━━━ DATA TO EXAMINE ━━━

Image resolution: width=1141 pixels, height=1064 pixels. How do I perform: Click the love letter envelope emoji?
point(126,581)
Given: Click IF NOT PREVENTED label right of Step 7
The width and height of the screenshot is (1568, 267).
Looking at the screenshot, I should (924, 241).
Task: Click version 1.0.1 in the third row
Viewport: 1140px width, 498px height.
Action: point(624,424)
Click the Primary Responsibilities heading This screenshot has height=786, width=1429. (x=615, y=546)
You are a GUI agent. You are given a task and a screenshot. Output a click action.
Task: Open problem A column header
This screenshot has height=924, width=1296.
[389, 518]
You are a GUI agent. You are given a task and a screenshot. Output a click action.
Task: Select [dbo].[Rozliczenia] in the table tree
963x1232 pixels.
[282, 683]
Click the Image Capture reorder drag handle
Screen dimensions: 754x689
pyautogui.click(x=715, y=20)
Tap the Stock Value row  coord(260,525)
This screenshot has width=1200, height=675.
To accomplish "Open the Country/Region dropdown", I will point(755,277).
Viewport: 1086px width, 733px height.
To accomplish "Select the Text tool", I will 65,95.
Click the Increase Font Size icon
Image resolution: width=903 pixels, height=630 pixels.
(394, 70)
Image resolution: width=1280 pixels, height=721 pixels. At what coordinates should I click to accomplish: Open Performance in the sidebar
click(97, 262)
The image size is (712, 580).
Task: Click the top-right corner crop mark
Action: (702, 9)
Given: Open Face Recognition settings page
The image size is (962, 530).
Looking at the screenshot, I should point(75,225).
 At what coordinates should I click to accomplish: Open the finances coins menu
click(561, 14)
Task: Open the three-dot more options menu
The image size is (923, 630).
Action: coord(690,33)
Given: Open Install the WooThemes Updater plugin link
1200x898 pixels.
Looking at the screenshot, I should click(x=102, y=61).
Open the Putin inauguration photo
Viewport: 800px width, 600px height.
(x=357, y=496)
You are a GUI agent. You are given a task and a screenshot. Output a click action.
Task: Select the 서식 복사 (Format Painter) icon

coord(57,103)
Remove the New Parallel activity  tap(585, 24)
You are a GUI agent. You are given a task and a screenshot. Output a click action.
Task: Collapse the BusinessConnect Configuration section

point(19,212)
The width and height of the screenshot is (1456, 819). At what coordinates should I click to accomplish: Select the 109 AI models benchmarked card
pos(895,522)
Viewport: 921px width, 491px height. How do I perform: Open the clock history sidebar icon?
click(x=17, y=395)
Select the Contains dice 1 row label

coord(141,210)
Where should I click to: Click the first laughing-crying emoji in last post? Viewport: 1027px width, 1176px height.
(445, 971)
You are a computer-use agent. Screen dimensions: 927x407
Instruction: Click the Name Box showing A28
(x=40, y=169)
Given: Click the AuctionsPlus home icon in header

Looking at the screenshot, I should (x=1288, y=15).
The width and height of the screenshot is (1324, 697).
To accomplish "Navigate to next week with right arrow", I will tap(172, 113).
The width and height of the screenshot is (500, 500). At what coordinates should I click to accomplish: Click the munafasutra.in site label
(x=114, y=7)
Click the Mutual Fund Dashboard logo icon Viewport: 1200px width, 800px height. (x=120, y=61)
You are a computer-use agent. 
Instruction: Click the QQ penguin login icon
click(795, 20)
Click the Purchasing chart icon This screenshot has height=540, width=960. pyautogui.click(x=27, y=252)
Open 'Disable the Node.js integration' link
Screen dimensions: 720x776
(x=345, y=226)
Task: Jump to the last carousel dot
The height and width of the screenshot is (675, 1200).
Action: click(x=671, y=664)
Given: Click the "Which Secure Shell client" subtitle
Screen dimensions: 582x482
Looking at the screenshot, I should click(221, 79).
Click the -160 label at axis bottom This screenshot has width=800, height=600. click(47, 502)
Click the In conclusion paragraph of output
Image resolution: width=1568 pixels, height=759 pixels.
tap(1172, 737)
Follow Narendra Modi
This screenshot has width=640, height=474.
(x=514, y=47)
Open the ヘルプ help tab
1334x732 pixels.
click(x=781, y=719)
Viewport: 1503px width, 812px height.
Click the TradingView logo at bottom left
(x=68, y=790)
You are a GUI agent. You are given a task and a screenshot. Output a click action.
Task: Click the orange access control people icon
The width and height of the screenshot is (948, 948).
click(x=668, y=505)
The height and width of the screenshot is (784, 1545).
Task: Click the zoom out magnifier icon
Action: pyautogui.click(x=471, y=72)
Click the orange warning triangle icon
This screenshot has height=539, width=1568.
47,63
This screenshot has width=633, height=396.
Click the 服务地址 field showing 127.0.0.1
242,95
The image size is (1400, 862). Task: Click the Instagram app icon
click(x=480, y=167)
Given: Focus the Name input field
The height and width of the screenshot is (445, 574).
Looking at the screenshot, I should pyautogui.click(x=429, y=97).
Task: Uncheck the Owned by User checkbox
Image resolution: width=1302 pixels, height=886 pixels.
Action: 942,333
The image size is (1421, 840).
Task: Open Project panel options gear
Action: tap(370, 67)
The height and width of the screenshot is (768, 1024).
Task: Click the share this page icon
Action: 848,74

━━━

■ THE TASK: Look through the material above and pick out each line holding the word "computer".

■ REPLY:
You are a computer-use agent. Screen dimensions: 927x407
You are a computer-use agent. 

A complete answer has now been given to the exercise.